Il rischio che oggi si corre è quello di lasciare soli e senza guida i giovani neoassunti, come sottolinea Gabriella Àncora, presidente nazionale di Ciu-Unionquadri. Ecco quali soluzioni possono essere d’aiuto per le imprese che si avvalgono di questo strumento per il ricambio generazionale

Si fa strada in molte realtà aziendali il cosiddetto “contratto di espansione”, ovvero l’accordo tra lavoratore (in possesso di determinati requisiti) e azienda per permettere – al primo – di lasciare il lavoro in anticipo e – alla seconda – di assumere giovani ottenendo notevoli risparmi.

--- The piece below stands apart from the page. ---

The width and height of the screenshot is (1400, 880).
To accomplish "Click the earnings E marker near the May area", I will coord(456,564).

Pensato per sostenere il ricambio generazionale nelle aziende il contratto di espansione nasce con il D.L. n. 34/2019 (c.d. “Decreto crescita”) in forma sperimentale per gli anni 2019 e 2020. Da subito tale strumento ha trovato terreno fertile in molte grandi realtà produttive impegnate in processi di reindustrializzazione e riorganizzazione. Grazie a tale incentivo molte imprese hanno potuto programmare nel tempo un piano di assunzioni e, nel contempo, individuato il numero dei lavoratori che hanno potuto accedere, a certe condizioni, ad un’indennità in attesa di raggiungere i requisiti pensionistici.

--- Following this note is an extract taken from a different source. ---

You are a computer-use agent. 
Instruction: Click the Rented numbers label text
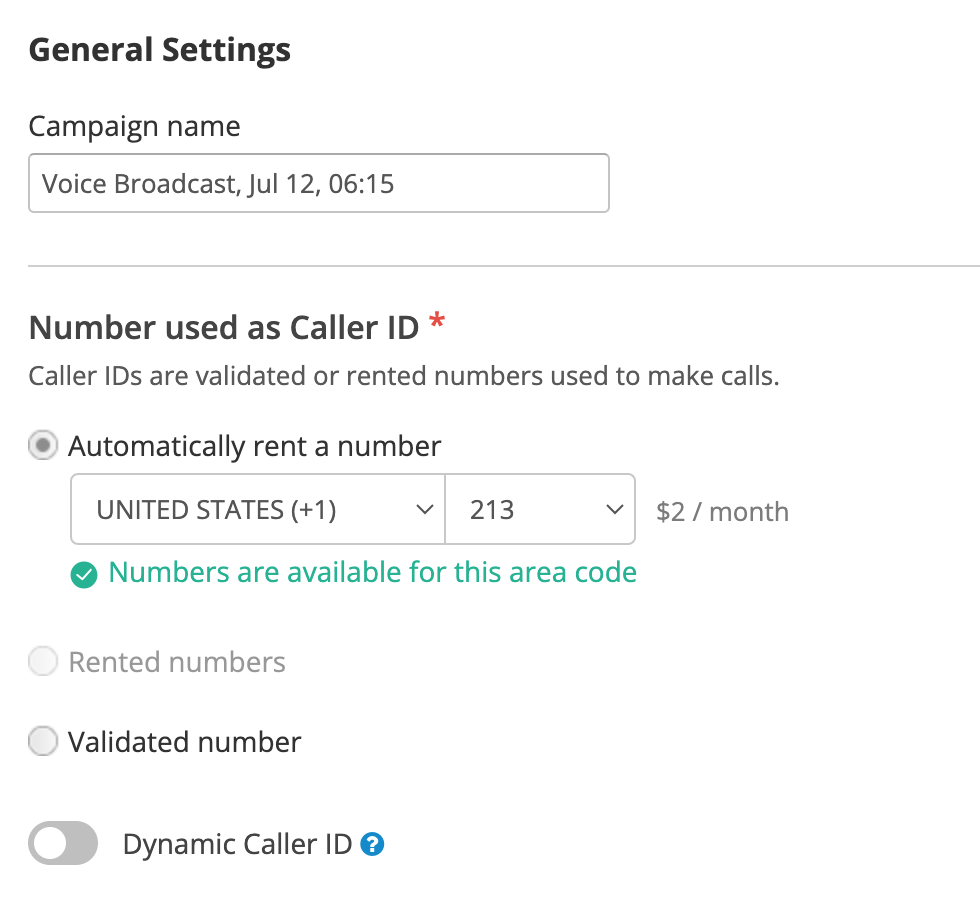[177, 662]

L’ultima legge di Bilancio ha prorogato il contratto di espansione a tutto il 2021, riducendo da 1000 a 500 il numero minimo di dipendenti aziendali utili per l’applicazione del contratto medesimo. A dimostrazione della nuova politica intrapresa dal governo in tema occupazionale, con il recentissimo decreto “Sostegni-bis” tale soglia è stata ulteriormente abbassata a 100 dipendenti.

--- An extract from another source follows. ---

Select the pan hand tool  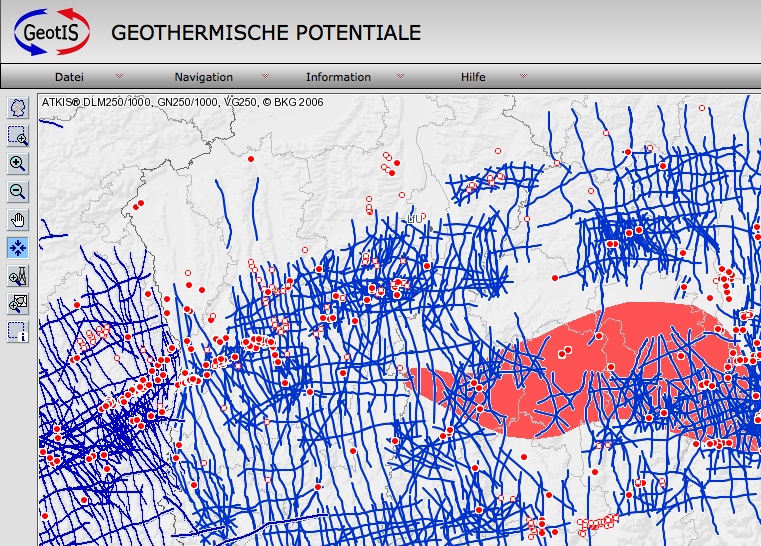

“La filosofia alla base del contratto di espansione è semplice e, apparentemente, rappresenta un gioco a somma positiva per tutti: i lavoratori più anziani, sottoscrivendo un accordo volontario, possono raggiungere la soglia della sospirata pensione sino a 5 anni prima del previsto e, in cambio, le aziende possono assumere leve fresche e motivate, con notevoli risparmi in termine di riduzione di costi complessivi di personale, poiché le nuove assunzioni saranno meno costose del personale in uscita”, ha sottolineato Gabriella Àncora, presidente nazionale di Ciu-Unionquadri, il sindacato maggiormente rappresentativo della categoria dei Quadri, presente al Cnel e al Comitato Economico e sociale europeo – Cese. “Guardando più da vicino, però, si intravede una criticità, ovvero il rischio di lasciare soli e senza guida i giovani neoassunti; in condizioni normali, infatti, sono i lavoratori più anziani che accompagnano i più giovani nelle dinamiche aziendali. Oggi, con l’applicazione degli scivoli, i lavoratori dotati di maggiore expertise non ci saranno più, rischiando di lasciare senza un’adeguata guida i più neofiti”.

“Una possibile soluzione a tale vuoto di conoscenza può giungere dalla figura-chiave dei Quadri, categoria di grandi potenzialità ed opportunità non ancora sfruttate. Tale categoria, formata da donne e uomini di esperienza, potrà assicurare l’accoglienza e lo sviluppo delle nuove risorse, costituendo in tale maniera un ponte tra il futuro dell’azienda, in ingresso, e l’illustre passato, in uscita. Da tempo sosteniamo la necessità – tanto in ambito privato quanto in quello pubblico – di prevedere un contratto-tipo dedicato ai Quadri, di semplice ed immediata applicazione, strumento che permetterebbe di rilanciare la figura e la professionalità di tale categoria, individuandone con precisione i contorni e valorizzando le enormi possibilità previste da una definizione ampia quale quella prevista dalla legge 190/85. Riteniamo che i tempi siano maturi per iniziare una riflessione congiunta su tale esigenza”, ha concluso Àncora.